**What to work on:**
1 - List every dollar amount that appears in the passage about Alphabet's business and recent quarter.
2 - Proceed with the passage about Alphabet's business and recent quarter, picking up right after its final sentence.

-- begin Document extract --

Image source: Getty Images.
First, a bit of background on Alphabet. You probably know the company best for something most of us use every day: Google Search. It's such a popular search engine, holding about 90% of the global market, that it's even part of our vocabulary today. If we don't know the answer to a question, we'll "Google it."
And this has become Alphabet's key to revenue. Advertisers pay to advertise their products and services to us as we use the Google platform -- generating billions of dollars in earnings for Alphabet.
On top of this, Alphabet also has a cloud business, sells devices, and operates an autonomous vehicle unit called Waymo.
Advertising across Alphabet's platforms, and sales of products and services through the cloud business, have helped the company's earnings to advance over time. Return on invested capital also has increased, showing Alphabet has benefited from its investments.
GOOG Net Income (Annual) data by YCharts
Now, let's turn to the recent quarter. Though fourth-quarter earnings per share, at $2.15, slightly exceeded estimates, Alphabet's revenue of $96.47 billion fell short of the $96.56 billion expected by analysts. Meanwhile, the company said capital expenditures would reach $75 billion this year, well beyond the less than $59 billion analysts had predicted.
Those two elements disappointed investors, but it's important to consider the full picture. If we look at Alphabet's revenue breakdown, Google Services and Google Cloud each reported double-digit revenue gains -- only the smaller businesses that fall into the "other bets" category saw a drop in revenue. So, Alphabet's key revenue drivers continue to offer a significant amount of growth.

-- end Document extract --
-- begin Data section --

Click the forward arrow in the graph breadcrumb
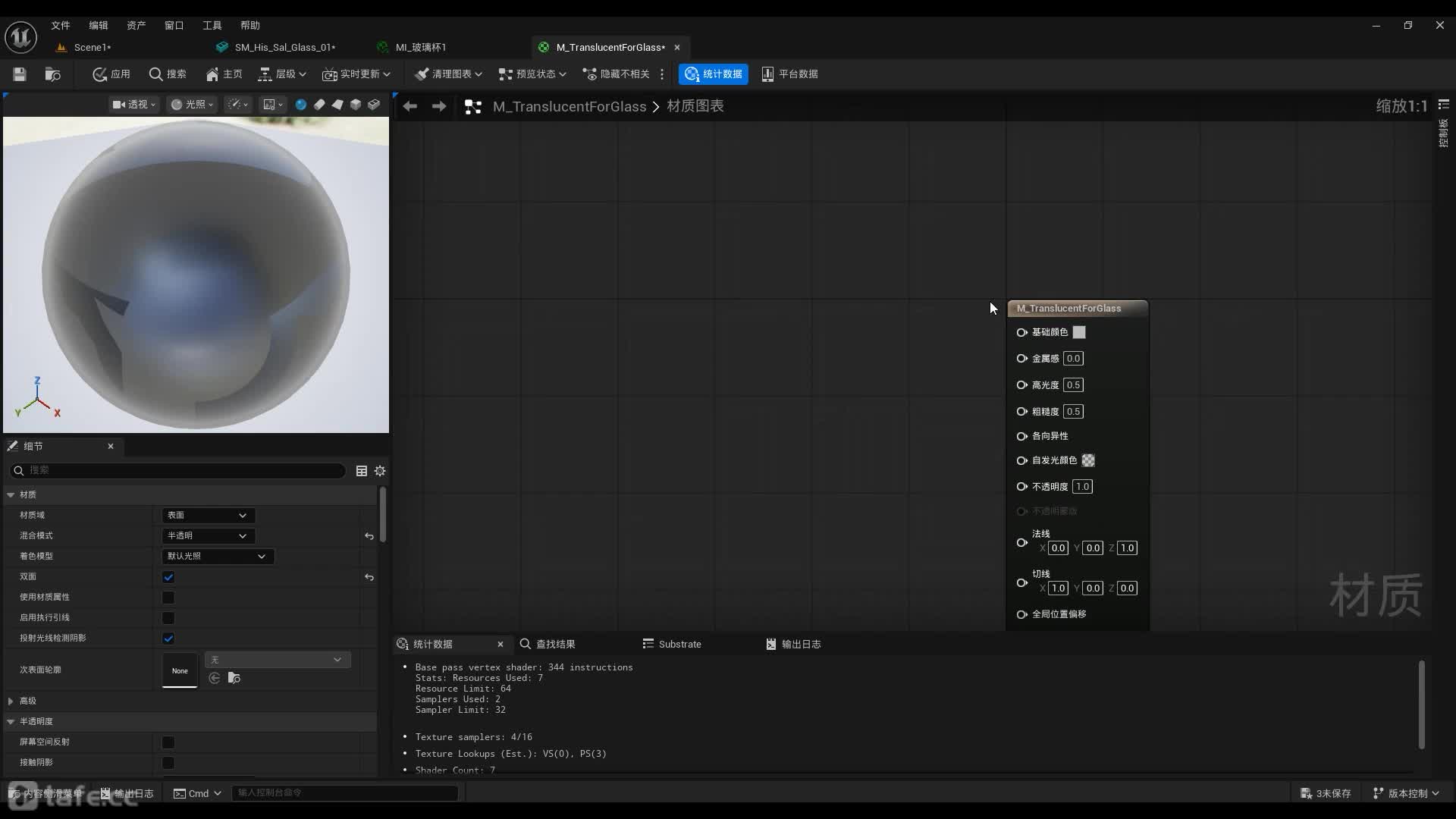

-- end Data section --

**Results in order:**
1 -
- $2.15
- $96.47 billion
- $96.56 billion
- $75 billion
- $59 billion

2 -
It's also important to consider the progress of Google Cloud in recent times. In the quarter, revenue climbed to more than $11 billion, and operating income reached beyond $2 billion. Google Cloud offers a variety of artificial intelligence (AI)-powered products and services, and these are driving growth -- last year, the number of first-time commitments doubled from the previous year, and the number of deals surpassing $250 million doubled too. This highlights the importance of Alphabet's investment in AI infrastructure, to set the stage for this growth to continue.
As for search, Alphabet's investments in AI are driving improvements in the search engine, offering users more variety and precision when it comes to answers -- and Alphabet says new offerings like AI Overviews are resulting in more use and greater satisfaction.
Of course, keep in mind that Alphabet faces one particular headwind at the moment. A U.S. court ruled against the company in an antitrust case last year, and the Justice Department aims to force Alphabet to sell the Chrome browser. It's clear Alphabet will fight any such request, and I think the government -- as in previous occasions, such as the 1998 case against Microsoft -- will have difficulty completely upsetting the status quo. So, while the case is a risk, I wouldn't let it stop me from buying Alphabet stock.
Now, let's consider valuation. Following the recent share price decline, Alphabet now is trading at 20x forward earnings estimates, down from more than 24x just a few weeks ago. Considering Alphabet's solid earnings track record, its market leadership, and growth in both of its main businesses, this level looks dirt cheap -- and that makes Alphabet a no-brainer bargain stock to buy right now on the dip.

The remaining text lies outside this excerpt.